Moreover, it is possible to include screenshots in the created report for accurate documentation of, for example, suspect findings. These highly-detailed reports can also have advantages for legal purposes. By combining both tools, the model can receive more information from the endoscopic video and the spoken keywords to generate more accurate and higher-quality surgical reports in the future. A further consideration might be to create several versions of one report with different levels of detail for different purposes. For example, highly detailed reports could be saved for legal purposes, and moderately detailed reports for briefly reconstructing a procedure. Another important aim of those applications could be the standardization of surgical reports for better interdisciplinary exchange and quality management [1, 5, 6, 12].

First studies describing the regular use of artificial intelligence in surgery [12], as well as automatic report generation in radiology [5] already exist. This proof-of-concept study showed that there is a need and acceptance of new AI-based applications for generating (ORL-) surgical reports.
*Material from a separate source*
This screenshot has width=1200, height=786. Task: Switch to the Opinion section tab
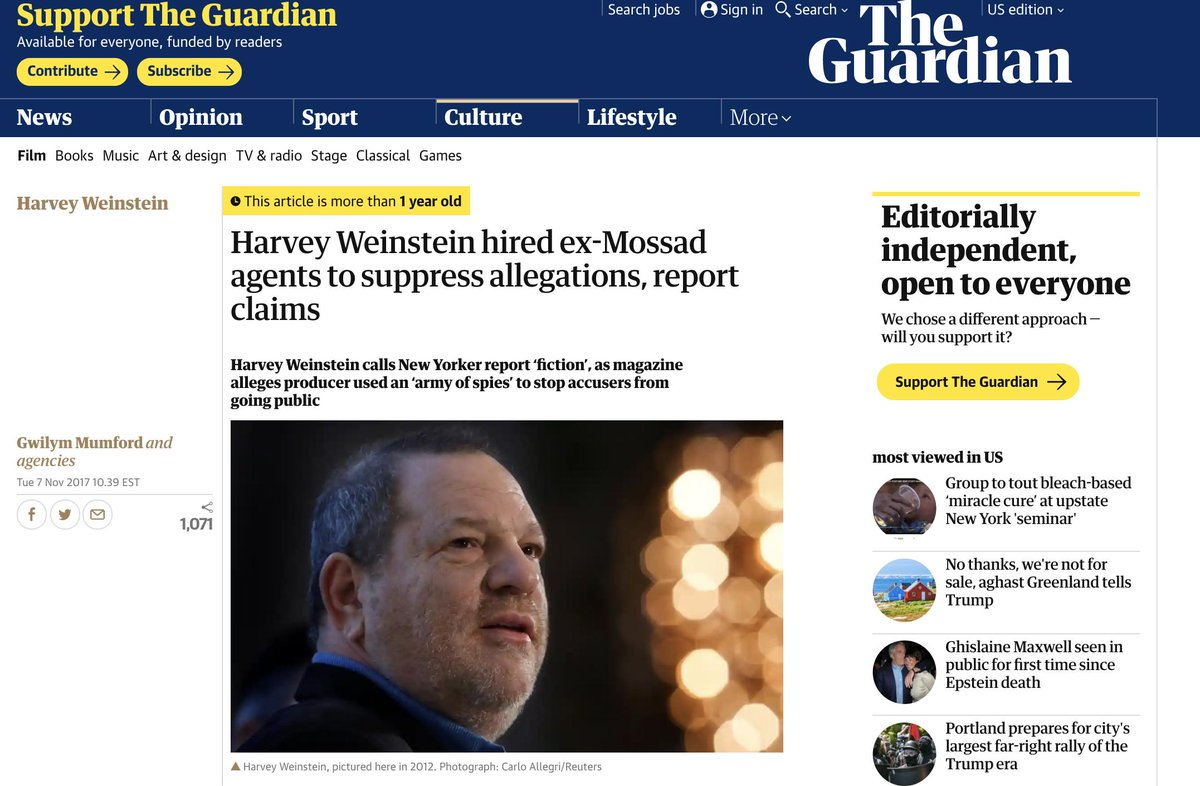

Therefore, it is important that physicians actively support this technological development [6, 12]. Finally, our AI tool can be transferred to other clinical departments.

Conclusion

The digital revolution in healthcare is inevitable [1,2,3]. AI-based technologies will become an indispensable part of the clinical workflow for reducing physicians' workload and optimizing the quality and patient safety [1, 2, 5, 6, 12, 14]. The developed tool is an example and, therefore, part of the healthcare sector's digital revolution. An estimated time saving of 16–30 min per day and a relevant workload reduction was seen by most of the participants. These results point out the need of optimizing the repetitive and time-consuming task of generating surgical reports. Further training of the model is needed to improve its performance, emphasizing the necessary process of advancement in AI-based technologies for clinical application. With this proof-of-concept study, a first step in the indispensable development of medical AI technologies was made to optimize clinical workflows, possibly contributing to enhance the quality and safety of patient care in future.